Safer underground: Adams and Hochul try a new subway crime plan

Sitting down to write an editorial about the new gubernatorial-mayoral initiative on subway crime and homelessness, we read the top letter in today’s Voice of the People by George Nader of Brooklyn. We direct your attention to it.

George, age 79, taking his wife to a Broadway show, rode the subway for the first time at night since COVID and experienced chaos and disorder on the trip. Madam governor, Mr. Mayor and their subordinates at the MTA and NYPD: This must be fixed.

We want people to see Broadway shows. We want them to ride the subway day and night. We don’t want them to be harassed or made to feel unsafe, or God forbid, robbed or hurt.

COVID has slashed ridership to half of what it used to be, yet transit crime is up 41% overall since last year. There have been nine subway homicides in 2022 and there were eight last year; pre-COVID, there were an average of two a year.

EXTRACTED RECORDS:
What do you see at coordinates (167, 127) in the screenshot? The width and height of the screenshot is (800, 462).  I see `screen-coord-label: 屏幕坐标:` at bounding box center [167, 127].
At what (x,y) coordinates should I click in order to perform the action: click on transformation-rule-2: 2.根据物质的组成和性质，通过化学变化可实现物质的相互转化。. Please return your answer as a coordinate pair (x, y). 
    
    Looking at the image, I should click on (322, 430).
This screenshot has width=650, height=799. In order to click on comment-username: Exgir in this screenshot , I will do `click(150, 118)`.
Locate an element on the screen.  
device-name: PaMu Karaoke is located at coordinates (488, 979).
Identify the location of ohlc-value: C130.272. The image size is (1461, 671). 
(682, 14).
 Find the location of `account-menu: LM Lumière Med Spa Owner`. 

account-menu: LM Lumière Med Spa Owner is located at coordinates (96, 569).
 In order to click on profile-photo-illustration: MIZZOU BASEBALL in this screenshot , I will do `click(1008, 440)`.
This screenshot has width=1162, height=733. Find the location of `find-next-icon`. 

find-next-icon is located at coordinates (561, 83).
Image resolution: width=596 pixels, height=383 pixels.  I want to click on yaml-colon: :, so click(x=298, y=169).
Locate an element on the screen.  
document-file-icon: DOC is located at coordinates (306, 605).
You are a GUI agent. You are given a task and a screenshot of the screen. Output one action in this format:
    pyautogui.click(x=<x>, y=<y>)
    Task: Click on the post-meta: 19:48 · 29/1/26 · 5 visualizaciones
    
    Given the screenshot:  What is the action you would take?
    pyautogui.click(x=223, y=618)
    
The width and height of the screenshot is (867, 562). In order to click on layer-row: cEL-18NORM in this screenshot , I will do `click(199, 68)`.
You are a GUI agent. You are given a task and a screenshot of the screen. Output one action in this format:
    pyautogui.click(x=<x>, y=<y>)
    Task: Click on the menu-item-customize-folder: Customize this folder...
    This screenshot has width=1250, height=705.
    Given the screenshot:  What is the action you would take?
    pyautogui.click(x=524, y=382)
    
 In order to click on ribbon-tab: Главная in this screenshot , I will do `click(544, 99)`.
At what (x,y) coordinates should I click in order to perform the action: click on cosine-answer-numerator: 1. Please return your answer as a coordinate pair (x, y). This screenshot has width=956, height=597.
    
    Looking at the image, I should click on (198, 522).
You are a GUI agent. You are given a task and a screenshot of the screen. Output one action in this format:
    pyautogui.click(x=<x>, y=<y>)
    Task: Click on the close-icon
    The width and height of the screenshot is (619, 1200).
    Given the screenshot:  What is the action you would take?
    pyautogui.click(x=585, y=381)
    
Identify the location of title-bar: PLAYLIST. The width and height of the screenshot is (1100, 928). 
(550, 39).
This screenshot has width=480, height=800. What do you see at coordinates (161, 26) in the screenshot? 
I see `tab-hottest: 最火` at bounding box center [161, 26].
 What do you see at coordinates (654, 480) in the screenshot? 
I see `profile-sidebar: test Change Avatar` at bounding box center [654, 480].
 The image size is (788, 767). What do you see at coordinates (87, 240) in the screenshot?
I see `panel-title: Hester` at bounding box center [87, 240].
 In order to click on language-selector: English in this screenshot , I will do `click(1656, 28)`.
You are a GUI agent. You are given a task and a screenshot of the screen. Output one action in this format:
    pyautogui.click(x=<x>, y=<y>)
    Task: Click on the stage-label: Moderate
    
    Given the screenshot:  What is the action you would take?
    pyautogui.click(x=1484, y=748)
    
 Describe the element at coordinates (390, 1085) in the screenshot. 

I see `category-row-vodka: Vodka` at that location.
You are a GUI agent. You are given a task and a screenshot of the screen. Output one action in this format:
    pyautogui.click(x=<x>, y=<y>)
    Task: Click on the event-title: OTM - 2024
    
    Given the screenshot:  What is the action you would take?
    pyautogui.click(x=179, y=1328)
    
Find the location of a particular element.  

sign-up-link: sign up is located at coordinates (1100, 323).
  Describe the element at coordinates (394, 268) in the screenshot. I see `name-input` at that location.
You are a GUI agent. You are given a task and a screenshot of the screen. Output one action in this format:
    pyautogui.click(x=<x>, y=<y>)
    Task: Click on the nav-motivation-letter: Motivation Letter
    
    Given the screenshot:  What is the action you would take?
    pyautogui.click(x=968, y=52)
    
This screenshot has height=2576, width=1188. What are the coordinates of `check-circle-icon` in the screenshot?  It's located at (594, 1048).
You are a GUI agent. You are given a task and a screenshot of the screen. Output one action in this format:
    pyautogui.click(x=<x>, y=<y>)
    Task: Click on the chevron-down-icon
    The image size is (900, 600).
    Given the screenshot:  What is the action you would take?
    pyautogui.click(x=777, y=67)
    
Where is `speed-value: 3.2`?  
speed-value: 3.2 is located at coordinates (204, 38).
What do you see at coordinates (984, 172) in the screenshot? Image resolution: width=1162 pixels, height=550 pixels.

PROBLEM 1:
Rewrite the subway crime editorial starting at "COVID has slashed" and ending at "two a year.", renaming "ridership" as "passenger traffic".
PROBLEM 2:
Please continue the subway crime editorial from the point where it stops.

RESULT 1:
COVID has slashed passenger traffic to half of what it used to be, yet transit crime is up 41% overall since last year. There have been nine subway homicides in 2022 and there were eight last year; pre-COVID, there were an average of two a year.

RESULT 2:
Our ex-transit cop mayor, Eric Adams, is trying, as he rattled off the numbers under his watch: Three-quarter of a million subway safety inspections, 75,000 summonses, 19,000 people ejected for violating the rules, more than 5,500 arrests and 1,500 emotionally disturbed persons removed.

Gov. Hochul, pledging to do more just weeks before an electorate worried about crime goes to the polls to decide whether to give her a full term, says that some MTA cops now at Grand Central and Penn Station will take over patrolling the mezzanines and platforms of the attached subway stations. Likewise at Jamaica and Atlantic Terminal. That will free up 1,200 overtime shifts daily for NYPD transit cops. The MTA will also use new unarmed guards to curb fare beaters.

Good. When fare beaters are stopped, sometimes outstanding arrest warrants and illegal guns turn up. As for the mentally ill, the subway is no place for a person who needs psychological or psychiatric medical care.

Do more now. Turn this tide. A healthy city needs a safe subway system.